Does least squares (approximate solution) minimize the orthogonal distance of $b$ to $Ax$, or does it minimize the error projected along the $b$ axis?

Question

I have always been confused about whether the approximate solution to $Ax=b$ is equivalent to minimizing the average distance of all of the $b$ vectors to $Ax$, or whether it is minimizing the distance projected along the $b$ axis?

(where $A$ is full rank and skinny and the system is overdetermined).

Consider these two pictures: from http://www.statisticshowto.com/least-squares-regression-line/

and another figure on the same page:

also from from http://www.statisticshowto.com/least-squares-regression-line/.

Notice these are two figures on the same page! I do not understand how these are both being minimized at the same time. can someone please explain? thanks.

this is a related question Least squares solutions and orthogonal projection?

Answer 1

The least squares value is the $x$ that minimizes $(Ax-b)^2.$ However, least squares is more often thought of as a curve fitting method where you want to fit a line to the points $(x_1,y_1),$ $\ldots,(x_n,y_n) $ and you want a best fit line. In this case we take $$ A = \pmatrix{1& x_1\\ 1& x_2\\\vdots& \vdots\\ 1 & x_n}$$ and $$b = \pmatrix{y_1\\\vdots \\y_n}$$ and parametrize $x$ as $x=\pmatrix{a\\b}$ and then when we minimize $(b-Ax)^2,$ we get a fit line $y_i\approx bx_i + a.$ The picture of the fit line matches your first diagram above. And the quantity you have minimized is the sum of the squares of the quantities depicted.

(Sorry about the potentially confusing double use of $x.$ Usually in regression it's written $y=X\beta$ rather than $b=Ax$.)

However, when we look at it as an approximate solution to an overdetermined system of equations, you can view it as finding an orthogonal projection onto the column space of $A$ that minimizes the Euclidean distance in $n$-dimensional space between the point $b$ and the point $Ax$ that it's projected to.

Answer 2

The "standard" least squares method assumes that the $x$ values are precise and the "error" is only in the $y$ data. Therefore it minimize the vertical ($y$) distance.

When both the $x$ and $y$ data are subject to error (of course under the assumption that they are normally distributed, independent, etc..), the distance to be minimized shall be along segments inclined of $\sigma_y/\sigma_x$.

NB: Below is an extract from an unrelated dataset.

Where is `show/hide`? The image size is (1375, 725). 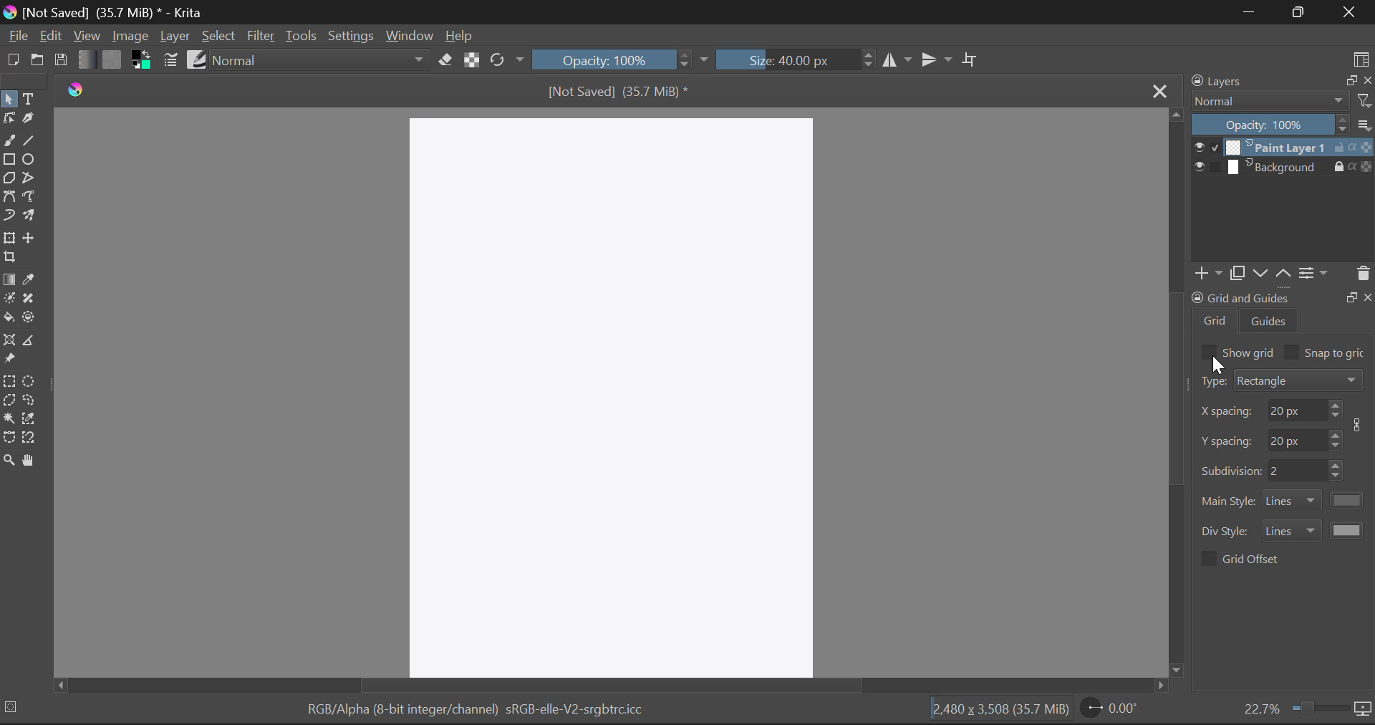 show/hide is located at coordinates (1206, 167). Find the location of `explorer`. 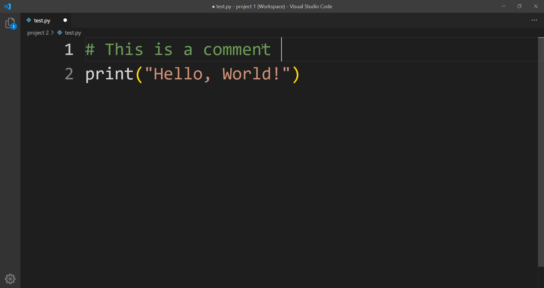

explorer is located at coordinates (10, 24).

That's called Total Least Squares.

Answer 3

Any kind of regression that you perform should describe the model that is used and the way that $\|\hat x - x\|$, the "distance" between the estimated value and the measured value is defined.

Given the equation $Ax = y$ where $A \in \mathbb R^{m \times n}, x \in \mathbb R^{n \times 1},$ and $y \in \mathbb R^{n \times 1}$, the most common model is $$Ax = y + \epsilon.$$ The best fit estimator, $\hat x$, will minimize $$\epsilon^T \epsilon = \sum_{i=1}^n \epsilon_i^2$$ and the formula is $$\hat x = (A^TA)^{-1}A^Ty$$ which requires that the columns of $A$ are linearly independent.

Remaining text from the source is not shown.